___ THE RECORDS
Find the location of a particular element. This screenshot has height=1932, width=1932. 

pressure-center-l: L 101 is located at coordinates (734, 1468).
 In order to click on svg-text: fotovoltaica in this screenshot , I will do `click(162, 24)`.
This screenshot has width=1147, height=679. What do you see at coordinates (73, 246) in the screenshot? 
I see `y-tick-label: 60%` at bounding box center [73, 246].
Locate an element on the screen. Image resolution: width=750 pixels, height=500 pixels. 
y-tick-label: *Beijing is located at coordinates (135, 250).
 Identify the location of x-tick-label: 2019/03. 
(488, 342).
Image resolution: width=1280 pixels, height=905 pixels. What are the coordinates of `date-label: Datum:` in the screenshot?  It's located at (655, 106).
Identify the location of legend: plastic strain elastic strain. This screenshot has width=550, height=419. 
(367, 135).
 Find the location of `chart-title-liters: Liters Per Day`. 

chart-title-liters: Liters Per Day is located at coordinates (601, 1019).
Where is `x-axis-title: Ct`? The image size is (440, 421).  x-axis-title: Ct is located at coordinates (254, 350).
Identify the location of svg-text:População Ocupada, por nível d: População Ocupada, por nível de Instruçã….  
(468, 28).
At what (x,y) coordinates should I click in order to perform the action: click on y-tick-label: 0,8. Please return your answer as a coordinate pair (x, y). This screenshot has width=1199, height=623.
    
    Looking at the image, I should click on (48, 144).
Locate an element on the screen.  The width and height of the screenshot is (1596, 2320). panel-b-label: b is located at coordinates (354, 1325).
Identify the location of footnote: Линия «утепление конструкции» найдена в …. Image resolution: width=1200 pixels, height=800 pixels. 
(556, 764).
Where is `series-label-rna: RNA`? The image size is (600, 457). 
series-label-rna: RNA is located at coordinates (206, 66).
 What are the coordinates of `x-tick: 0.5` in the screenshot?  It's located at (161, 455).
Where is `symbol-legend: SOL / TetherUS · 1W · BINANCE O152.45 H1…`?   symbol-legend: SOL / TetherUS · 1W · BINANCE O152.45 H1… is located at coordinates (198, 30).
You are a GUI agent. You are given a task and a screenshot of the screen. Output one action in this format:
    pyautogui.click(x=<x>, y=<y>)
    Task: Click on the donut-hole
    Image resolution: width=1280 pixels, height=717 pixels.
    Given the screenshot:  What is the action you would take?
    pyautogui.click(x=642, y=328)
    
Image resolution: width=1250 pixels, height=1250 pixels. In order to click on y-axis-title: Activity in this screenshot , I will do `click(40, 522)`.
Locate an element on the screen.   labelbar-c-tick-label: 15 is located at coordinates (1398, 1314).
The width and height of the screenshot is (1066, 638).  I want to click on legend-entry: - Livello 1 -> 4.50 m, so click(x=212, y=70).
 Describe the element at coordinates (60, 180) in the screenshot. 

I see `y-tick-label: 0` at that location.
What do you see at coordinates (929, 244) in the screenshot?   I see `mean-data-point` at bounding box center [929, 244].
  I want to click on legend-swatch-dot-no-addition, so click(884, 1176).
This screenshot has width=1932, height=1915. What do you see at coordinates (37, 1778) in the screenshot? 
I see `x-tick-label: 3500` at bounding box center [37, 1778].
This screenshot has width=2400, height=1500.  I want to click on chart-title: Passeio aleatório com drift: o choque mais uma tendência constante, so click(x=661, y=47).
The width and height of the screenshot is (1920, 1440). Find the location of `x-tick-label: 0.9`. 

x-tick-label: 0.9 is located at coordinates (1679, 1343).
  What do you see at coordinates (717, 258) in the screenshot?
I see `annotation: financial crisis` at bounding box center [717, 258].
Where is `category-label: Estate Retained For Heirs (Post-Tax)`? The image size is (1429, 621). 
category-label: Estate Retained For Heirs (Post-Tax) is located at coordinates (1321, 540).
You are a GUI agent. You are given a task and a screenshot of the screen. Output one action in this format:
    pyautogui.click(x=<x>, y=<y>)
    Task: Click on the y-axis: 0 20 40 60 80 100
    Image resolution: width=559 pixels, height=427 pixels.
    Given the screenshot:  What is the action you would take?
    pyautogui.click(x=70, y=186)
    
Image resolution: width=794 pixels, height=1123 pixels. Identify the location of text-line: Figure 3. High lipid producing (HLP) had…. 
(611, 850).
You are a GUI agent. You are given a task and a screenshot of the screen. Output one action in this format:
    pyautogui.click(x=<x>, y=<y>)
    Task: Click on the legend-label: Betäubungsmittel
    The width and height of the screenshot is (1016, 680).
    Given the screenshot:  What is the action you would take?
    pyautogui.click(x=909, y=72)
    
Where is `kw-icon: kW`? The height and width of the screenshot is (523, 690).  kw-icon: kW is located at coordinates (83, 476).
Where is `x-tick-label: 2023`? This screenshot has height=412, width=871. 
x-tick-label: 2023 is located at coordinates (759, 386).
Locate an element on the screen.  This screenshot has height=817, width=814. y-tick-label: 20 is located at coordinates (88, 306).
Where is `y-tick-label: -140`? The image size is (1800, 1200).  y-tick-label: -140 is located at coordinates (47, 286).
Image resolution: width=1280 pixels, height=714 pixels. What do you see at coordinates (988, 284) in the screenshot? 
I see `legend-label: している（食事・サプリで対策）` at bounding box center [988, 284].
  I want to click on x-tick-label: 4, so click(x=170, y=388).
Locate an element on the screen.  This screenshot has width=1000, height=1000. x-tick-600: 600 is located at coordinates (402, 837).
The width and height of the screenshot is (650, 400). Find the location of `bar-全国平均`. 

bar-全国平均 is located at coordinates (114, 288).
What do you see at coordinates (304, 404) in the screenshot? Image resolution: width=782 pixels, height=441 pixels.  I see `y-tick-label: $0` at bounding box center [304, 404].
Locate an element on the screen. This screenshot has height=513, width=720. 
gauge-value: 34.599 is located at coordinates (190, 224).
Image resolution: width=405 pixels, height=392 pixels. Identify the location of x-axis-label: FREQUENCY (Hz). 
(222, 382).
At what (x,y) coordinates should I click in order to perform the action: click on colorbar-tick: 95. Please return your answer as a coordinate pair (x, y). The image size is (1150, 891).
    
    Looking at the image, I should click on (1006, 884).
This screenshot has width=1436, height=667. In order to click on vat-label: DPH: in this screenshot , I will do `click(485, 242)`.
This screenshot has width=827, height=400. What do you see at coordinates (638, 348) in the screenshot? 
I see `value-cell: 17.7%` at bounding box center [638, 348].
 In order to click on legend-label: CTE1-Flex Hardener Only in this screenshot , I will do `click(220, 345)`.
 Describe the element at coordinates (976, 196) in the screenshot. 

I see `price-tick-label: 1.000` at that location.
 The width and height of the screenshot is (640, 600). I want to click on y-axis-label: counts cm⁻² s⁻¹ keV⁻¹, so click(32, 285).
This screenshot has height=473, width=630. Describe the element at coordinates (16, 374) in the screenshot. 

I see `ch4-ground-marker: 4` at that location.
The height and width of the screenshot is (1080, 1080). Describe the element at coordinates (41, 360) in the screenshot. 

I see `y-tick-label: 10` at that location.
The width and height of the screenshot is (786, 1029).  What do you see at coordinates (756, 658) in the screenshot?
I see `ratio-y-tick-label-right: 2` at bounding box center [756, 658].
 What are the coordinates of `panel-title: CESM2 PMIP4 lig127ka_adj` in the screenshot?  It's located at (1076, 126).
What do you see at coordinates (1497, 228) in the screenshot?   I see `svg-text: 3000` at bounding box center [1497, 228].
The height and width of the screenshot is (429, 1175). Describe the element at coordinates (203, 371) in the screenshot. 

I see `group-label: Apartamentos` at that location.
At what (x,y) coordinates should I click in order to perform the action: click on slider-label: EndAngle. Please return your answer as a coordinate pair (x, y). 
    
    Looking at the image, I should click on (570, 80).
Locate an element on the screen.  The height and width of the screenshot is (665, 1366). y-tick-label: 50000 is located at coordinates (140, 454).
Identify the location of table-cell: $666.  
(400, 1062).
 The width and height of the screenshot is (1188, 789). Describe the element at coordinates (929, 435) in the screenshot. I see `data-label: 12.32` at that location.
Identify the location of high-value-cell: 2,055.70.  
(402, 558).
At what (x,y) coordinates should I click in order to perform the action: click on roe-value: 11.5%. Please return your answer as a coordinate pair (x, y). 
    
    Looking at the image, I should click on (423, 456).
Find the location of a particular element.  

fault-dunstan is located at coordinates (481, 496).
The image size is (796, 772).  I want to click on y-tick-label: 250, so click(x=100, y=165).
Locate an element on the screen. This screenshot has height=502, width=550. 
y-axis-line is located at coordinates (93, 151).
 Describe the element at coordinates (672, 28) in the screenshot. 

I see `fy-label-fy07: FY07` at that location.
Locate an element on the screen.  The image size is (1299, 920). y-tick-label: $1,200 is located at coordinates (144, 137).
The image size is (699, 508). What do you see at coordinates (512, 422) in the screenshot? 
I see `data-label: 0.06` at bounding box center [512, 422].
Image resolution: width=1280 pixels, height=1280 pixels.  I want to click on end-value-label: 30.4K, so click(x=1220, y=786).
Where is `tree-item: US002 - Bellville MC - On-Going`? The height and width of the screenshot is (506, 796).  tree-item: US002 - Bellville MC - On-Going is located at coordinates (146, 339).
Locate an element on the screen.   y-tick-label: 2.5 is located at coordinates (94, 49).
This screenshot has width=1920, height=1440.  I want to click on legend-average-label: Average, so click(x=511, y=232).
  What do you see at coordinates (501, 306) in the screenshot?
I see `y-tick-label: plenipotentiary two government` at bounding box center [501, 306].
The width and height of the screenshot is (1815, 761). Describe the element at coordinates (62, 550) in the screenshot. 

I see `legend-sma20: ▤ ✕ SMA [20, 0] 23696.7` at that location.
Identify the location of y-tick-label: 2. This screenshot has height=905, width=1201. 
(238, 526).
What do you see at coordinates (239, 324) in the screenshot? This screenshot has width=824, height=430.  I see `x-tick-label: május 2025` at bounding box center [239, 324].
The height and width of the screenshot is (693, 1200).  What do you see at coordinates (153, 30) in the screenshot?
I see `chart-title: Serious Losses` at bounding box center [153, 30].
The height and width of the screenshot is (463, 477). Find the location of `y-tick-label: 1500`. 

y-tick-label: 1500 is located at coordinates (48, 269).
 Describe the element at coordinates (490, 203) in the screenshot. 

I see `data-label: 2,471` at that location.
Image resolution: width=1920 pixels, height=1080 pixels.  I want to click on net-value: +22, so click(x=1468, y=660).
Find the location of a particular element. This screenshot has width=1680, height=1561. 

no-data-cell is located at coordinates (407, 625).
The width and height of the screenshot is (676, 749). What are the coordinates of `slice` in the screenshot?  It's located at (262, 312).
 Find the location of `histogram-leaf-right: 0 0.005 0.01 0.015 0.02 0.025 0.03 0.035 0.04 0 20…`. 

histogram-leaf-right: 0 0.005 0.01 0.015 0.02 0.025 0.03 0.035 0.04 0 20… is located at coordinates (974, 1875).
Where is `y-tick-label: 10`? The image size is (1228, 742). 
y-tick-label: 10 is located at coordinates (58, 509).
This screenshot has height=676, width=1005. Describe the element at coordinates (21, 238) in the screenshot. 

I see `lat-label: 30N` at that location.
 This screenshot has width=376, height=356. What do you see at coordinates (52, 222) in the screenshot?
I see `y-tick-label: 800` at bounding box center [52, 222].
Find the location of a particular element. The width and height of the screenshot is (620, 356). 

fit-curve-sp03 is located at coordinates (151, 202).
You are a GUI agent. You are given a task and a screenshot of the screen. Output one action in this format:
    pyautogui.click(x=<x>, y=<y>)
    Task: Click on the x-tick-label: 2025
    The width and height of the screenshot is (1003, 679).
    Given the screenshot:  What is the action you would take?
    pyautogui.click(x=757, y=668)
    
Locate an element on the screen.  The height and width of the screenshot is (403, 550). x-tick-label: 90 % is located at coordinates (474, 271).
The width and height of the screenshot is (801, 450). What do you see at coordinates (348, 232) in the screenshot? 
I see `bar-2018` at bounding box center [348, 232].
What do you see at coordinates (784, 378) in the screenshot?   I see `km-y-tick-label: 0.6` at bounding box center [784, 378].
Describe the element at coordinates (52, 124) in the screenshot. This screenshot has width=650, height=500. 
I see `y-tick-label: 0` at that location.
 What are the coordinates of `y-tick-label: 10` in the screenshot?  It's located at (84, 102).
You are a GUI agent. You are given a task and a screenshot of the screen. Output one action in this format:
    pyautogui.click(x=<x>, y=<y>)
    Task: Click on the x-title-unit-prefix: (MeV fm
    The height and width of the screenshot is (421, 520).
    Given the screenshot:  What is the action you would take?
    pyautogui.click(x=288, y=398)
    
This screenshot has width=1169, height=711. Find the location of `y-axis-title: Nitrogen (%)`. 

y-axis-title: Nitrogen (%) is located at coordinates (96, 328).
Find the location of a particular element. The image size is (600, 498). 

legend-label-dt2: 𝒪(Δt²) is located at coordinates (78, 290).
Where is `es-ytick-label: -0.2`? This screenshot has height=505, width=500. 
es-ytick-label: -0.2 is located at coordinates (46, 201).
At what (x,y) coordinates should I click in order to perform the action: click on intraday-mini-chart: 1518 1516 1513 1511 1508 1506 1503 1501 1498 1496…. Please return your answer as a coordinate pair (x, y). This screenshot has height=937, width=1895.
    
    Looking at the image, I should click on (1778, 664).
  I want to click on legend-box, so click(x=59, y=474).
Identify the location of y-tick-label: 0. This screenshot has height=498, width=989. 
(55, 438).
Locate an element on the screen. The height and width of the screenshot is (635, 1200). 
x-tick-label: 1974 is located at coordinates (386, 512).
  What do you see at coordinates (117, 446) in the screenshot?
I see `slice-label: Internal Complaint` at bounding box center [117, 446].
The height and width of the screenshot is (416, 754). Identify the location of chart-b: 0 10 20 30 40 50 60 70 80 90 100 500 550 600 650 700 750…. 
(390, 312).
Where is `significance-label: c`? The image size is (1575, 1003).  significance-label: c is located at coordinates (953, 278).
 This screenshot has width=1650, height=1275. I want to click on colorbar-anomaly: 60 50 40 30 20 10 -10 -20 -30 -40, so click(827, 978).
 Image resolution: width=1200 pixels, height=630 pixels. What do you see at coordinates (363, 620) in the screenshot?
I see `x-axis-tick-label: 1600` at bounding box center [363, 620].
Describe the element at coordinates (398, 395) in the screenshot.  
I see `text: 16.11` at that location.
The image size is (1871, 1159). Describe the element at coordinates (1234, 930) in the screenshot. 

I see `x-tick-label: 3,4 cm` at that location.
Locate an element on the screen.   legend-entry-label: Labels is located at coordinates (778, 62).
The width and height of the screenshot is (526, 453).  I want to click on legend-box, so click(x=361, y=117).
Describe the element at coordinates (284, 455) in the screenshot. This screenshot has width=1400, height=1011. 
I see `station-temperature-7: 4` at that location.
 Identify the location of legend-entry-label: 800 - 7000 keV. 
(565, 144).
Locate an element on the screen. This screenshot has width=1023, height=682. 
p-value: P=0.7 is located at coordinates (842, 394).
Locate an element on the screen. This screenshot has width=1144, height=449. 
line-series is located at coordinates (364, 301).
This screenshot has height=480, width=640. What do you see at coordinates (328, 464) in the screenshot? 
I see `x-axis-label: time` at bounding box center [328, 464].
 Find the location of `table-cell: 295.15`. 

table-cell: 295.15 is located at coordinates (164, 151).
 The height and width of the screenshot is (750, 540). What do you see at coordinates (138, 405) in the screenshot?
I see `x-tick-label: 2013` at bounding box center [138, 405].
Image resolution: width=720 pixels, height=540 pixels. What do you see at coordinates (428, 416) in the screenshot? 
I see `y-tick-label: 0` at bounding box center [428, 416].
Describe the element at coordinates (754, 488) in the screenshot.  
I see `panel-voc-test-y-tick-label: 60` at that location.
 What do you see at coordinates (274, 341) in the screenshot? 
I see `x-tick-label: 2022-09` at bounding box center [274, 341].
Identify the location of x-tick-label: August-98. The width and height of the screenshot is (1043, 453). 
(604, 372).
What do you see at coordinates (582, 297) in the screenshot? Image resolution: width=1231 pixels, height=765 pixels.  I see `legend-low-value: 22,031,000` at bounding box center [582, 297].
______
• _EXERCISE AIM_
Rewrite everything from the line containing "coordinates (144, 137)." down to the line containing "What do you see at coordinates (239, 324)", putting "Find an element on the display" in place of "Locate an element on the screen" and keeping all else the same.

• _SOLUTION_
Find an element on the display.  The image size is (1299, 920). y-tick-label: $1,200 is located at coordinates (144, 137).
The image size is (699, 508). What do you see at coordinates (512, 422) in the screenshot? 
I see `data-label: 0.06` at bounding box center [512, 422].
Image resolution: width=1280 pixels, height=1280 pixels.  I want to click on end-value-label: 30.4K, so click(x=1220, y=786).
Where is `tree-item: US002 - Bellville MC - On-Going`? The height and width of the screenshot is (506, 796).  tree-item: US002 - Bellville MC - On-Going is located at coordinates (146, 339).
Find an element on the display.   y-tick-label: 2.5 is located at coordinates (94, 49).
This screenshot has width=1920, height=1440.  I want to click on legend-average-label: Average, so click(x=511, y=232).
  What do you see at coordinates (501, 306) in the screenshot?
I see `y-tick-label: plenipotentiary two government` at bounding box center [501, 306].
The width and height of the screenshot is (1815, 761). Describe the element at coordinates (62, 550) in the screenshot. 

I see `legend-sma20: ▤ ✕ SMA [20, 0] 23696.7` at that location.
Identify the location of y-tick-label: 2. This screenshot has height=905, width=1201. 
(238, 526).
What do you see at coordinates (239, 324) in the screenshot? This screenshot has width=824, height=430.  I see `x-tick-label: május 2025` at bounding box center [239, 324].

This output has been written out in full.